◆ What you should do ◆
Will you return, word for word, only the lines from the top of the data below down to and including the one with "Given: Select アメリカ - はい odds 1.1"?

──────── Records to use

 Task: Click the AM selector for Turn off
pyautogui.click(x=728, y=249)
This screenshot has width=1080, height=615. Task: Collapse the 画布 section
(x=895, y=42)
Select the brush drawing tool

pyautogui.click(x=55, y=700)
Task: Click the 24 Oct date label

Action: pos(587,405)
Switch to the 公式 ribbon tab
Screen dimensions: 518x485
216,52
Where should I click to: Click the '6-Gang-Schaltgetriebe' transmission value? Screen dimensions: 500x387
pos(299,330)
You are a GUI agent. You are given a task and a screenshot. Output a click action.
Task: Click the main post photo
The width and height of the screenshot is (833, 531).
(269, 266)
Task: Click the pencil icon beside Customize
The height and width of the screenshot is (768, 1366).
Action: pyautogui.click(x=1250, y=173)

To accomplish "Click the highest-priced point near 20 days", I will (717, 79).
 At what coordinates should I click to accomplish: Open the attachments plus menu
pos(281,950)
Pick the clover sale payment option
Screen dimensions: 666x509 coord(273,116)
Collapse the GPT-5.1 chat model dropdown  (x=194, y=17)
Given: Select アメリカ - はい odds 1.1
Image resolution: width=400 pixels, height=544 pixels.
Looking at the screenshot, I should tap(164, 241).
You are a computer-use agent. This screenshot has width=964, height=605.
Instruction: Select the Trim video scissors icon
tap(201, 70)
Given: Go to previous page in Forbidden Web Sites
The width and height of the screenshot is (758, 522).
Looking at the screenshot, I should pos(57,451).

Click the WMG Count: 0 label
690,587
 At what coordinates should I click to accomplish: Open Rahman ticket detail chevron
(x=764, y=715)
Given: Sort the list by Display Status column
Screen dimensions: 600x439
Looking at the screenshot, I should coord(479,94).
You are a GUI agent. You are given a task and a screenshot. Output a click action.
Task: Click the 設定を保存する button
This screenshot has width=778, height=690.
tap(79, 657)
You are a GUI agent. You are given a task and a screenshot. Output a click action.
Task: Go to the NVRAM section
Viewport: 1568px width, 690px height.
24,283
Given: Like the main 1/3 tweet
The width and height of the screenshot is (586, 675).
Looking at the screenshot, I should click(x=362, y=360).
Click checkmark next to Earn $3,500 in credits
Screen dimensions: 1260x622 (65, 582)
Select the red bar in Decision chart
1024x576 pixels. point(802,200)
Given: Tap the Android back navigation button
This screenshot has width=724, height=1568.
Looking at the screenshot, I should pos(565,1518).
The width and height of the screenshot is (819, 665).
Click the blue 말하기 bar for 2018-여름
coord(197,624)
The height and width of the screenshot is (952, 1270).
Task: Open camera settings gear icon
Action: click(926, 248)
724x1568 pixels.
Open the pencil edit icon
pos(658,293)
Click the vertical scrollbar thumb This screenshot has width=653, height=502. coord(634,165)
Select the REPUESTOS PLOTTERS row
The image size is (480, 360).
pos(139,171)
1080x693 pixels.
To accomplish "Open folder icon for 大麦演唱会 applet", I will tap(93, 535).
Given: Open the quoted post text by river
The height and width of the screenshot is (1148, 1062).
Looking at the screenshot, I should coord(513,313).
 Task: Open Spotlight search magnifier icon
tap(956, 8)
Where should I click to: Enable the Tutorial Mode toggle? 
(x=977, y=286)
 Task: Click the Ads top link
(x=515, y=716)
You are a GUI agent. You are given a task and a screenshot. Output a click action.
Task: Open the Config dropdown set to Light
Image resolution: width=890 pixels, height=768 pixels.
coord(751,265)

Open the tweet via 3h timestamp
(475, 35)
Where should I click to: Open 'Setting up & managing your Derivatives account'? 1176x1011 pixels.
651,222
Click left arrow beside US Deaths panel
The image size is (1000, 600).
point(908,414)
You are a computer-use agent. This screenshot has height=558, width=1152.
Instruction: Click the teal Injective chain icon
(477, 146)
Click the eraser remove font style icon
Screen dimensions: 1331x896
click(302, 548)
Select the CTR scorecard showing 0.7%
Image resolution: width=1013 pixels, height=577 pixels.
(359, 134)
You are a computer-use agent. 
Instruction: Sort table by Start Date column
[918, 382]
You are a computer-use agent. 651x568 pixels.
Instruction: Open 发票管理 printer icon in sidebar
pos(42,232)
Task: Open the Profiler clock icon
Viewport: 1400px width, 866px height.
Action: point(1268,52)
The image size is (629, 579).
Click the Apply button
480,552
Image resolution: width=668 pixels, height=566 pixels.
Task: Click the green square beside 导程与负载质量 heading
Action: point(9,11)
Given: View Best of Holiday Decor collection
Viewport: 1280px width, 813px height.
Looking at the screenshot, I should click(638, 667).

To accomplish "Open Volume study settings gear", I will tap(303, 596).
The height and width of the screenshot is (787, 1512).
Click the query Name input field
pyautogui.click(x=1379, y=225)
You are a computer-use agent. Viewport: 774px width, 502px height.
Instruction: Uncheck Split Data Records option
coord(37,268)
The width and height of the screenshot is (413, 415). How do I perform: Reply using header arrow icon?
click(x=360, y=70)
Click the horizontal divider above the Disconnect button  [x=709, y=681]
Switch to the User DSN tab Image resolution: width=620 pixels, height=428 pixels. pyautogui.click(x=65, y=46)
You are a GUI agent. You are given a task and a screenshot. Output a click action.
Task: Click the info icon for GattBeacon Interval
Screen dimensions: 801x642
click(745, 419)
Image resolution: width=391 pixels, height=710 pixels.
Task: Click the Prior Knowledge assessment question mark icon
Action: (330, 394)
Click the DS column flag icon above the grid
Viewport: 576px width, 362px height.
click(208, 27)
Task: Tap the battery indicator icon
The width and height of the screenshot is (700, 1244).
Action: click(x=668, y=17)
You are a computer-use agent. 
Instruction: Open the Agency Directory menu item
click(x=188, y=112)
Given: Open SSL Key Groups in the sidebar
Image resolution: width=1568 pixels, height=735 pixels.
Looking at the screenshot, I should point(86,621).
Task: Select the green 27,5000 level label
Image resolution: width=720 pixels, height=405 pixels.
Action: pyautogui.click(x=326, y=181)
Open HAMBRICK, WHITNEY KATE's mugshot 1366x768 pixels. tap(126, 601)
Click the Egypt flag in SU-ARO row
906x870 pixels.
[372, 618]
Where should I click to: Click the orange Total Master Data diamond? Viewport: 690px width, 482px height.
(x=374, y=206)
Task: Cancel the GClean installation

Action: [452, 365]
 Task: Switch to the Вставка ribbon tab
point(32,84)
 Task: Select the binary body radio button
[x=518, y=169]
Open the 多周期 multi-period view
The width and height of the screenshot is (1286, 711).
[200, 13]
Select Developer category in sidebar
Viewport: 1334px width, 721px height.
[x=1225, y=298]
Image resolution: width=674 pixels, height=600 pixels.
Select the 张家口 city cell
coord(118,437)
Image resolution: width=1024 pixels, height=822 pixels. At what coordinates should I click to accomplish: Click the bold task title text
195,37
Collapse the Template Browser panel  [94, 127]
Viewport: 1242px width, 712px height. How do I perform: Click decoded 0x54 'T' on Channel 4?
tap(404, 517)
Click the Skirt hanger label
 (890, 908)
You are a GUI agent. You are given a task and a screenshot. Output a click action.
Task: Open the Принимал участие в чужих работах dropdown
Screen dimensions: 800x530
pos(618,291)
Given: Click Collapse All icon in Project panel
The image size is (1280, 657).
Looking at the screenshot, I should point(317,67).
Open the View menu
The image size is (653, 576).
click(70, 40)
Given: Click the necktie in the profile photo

────────────────

◆ Result of the task ◆
 Task: Click the AM selector for Turn off
pyautogui.click(x=728, y=249)
This screenshot has width=1080, height=615. Task: Collapse the 画布 section
(x=895, y=42)
Select the brush drawing tool

pyautogui.click(x=55, y=700)
Task: Click the 24 Oct date label

Action: pos(587,405)
Switch to the 公式 ribbon tab
Screen dimensions: 518x485
216,52
Where should I click to: Click the '6-Gang-Schaltgetriebe' transmission value? Screen dimensions: 500x387
pos(299,330)
You are a GUI agent. You are given a task and a screenshot. Output a click action.
Task: Click the main post photo
The width and height of the screenshot is (833, 531).
(269, 266)
Task: Click the pencil icon beside Customize
The height and width of the screenshot is (768, 1366).
Action: pyautogui.click(x=1250, y=173)

To accomplish "Click the highest-priced point near 20 days", I will (717, 79).
 At what coordinates should I click to accomplish: Open the attachments plus menu
pos(281,950)
Pick the clover sale payment option
Screen dimensions: 666x509 coord(273,116)
Collapse the GPT-5.1 chat model dropdown  (x=194, y=17)
Given: Select アメリカ - はい odds 1.1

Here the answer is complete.